(Given records)

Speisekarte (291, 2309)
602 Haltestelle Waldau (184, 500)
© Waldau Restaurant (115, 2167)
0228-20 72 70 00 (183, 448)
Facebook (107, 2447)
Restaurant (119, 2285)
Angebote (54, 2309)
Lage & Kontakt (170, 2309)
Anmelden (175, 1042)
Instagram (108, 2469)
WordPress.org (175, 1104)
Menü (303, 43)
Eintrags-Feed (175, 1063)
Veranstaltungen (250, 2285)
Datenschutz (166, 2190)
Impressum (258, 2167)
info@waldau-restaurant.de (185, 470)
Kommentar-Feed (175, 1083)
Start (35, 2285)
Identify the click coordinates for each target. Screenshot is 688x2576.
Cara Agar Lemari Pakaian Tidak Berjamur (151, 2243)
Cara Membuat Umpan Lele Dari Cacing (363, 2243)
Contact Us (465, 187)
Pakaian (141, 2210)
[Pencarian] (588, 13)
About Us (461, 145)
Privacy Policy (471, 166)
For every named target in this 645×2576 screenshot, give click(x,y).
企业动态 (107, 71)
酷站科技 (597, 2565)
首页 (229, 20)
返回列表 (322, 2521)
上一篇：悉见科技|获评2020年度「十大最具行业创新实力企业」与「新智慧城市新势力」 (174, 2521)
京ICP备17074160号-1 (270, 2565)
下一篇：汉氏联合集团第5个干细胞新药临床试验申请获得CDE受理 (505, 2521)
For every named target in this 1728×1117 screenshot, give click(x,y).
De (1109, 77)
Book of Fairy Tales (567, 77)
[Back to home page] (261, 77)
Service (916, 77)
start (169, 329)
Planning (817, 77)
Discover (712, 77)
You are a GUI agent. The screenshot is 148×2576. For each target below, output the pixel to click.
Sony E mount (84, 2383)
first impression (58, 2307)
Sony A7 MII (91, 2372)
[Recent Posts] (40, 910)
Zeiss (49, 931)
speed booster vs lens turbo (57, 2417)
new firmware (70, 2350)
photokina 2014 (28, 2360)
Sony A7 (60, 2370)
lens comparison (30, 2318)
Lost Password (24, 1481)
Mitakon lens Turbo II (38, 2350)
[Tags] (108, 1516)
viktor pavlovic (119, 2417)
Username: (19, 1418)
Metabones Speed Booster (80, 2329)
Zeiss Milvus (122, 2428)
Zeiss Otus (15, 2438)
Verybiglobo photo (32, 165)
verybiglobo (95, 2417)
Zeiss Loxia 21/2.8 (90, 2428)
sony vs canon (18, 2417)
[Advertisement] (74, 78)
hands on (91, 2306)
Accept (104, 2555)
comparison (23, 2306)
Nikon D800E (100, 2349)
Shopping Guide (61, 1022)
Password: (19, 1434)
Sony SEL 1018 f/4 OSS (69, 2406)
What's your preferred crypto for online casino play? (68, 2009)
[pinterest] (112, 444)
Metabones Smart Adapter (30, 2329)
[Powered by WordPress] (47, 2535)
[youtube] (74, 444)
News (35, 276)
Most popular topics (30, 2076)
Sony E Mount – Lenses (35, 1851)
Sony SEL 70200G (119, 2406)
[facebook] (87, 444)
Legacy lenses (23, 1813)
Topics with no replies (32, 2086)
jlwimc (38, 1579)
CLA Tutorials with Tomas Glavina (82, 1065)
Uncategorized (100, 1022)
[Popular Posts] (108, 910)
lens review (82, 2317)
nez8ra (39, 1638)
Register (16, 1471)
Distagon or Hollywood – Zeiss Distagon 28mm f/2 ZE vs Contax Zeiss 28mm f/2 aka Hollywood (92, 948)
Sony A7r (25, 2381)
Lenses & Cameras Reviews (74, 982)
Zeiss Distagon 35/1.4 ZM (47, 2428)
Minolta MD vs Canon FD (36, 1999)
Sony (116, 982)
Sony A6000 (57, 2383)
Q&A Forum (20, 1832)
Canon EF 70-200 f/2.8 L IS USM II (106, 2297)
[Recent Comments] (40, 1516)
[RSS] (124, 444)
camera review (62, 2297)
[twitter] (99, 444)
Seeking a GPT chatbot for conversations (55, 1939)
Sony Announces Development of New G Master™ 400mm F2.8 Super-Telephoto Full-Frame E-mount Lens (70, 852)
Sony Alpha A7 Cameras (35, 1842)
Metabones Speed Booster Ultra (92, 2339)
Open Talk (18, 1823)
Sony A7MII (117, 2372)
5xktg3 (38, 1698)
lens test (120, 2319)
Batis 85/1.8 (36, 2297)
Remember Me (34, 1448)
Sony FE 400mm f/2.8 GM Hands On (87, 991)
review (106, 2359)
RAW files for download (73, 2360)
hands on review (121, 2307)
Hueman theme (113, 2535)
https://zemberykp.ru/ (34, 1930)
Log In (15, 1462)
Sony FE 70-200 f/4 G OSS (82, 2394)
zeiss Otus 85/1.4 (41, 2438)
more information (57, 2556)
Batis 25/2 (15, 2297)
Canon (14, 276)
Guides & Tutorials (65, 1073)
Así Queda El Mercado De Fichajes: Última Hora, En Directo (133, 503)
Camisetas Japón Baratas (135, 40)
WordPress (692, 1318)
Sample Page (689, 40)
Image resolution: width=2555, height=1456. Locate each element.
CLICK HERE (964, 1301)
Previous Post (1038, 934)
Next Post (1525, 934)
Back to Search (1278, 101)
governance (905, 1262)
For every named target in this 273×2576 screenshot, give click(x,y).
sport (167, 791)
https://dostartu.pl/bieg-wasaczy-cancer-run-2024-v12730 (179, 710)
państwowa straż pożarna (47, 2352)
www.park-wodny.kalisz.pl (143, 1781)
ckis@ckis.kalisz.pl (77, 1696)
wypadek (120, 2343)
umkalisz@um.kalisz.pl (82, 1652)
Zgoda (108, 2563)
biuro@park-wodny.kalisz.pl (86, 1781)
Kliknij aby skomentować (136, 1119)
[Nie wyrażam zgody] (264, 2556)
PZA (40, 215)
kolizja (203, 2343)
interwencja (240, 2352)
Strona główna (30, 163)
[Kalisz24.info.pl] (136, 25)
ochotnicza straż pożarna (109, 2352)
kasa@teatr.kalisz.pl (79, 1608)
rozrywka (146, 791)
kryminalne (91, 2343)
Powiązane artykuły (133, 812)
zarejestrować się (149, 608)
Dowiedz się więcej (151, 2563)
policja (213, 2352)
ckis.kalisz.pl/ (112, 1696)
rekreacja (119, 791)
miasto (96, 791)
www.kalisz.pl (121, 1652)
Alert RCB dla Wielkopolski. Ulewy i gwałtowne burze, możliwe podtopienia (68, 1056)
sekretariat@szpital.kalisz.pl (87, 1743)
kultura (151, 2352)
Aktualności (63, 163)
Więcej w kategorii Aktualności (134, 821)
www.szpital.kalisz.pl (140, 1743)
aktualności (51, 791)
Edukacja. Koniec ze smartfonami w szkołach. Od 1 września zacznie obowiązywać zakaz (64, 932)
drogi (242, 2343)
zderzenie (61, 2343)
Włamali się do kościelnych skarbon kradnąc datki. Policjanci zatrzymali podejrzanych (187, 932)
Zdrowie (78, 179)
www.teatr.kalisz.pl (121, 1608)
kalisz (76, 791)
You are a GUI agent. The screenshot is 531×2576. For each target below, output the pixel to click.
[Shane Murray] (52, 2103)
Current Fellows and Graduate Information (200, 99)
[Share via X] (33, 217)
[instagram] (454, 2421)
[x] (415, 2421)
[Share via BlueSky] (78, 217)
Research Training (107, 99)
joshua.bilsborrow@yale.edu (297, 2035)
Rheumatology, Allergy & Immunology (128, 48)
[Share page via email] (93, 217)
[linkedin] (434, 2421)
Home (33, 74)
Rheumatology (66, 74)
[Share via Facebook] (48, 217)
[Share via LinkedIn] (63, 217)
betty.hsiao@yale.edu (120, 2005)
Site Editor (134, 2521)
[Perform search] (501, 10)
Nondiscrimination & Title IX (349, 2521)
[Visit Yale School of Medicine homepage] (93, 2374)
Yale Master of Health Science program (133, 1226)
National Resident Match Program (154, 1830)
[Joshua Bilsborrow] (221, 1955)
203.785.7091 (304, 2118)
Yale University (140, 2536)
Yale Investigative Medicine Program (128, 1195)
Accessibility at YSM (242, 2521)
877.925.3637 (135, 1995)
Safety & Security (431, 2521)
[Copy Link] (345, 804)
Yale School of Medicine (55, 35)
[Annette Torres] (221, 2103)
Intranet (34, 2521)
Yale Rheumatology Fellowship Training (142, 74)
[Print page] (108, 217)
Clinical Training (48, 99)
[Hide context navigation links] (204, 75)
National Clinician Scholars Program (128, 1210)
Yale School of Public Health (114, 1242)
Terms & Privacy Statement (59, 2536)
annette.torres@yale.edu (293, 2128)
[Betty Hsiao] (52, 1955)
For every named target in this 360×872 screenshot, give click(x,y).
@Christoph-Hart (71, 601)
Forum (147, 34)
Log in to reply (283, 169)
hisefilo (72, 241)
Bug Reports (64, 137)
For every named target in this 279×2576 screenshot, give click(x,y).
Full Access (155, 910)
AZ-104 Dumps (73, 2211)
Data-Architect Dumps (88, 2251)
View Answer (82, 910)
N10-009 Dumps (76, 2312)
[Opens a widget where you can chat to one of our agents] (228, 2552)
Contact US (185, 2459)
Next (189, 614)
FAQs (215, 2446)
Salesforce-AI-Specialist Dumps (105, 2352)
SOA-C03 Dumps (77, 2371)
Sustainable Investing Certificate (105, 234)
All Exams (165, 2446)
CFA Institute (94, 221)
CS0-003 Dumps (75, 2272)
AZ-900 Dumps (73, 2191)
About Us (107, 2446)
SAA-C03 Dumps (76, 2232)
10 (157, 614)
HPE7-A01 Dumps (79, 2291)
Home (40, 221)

(End Given records)

▶ [What this task involves]:
Your response should contain each line of the listing in which the word "wodny" occurs.

▶ [Answer to this exercise]:
www.park-wodny.kalisz.pl (143, 1781)
biuro@park-wodny.kalisz.pl (86, 1781)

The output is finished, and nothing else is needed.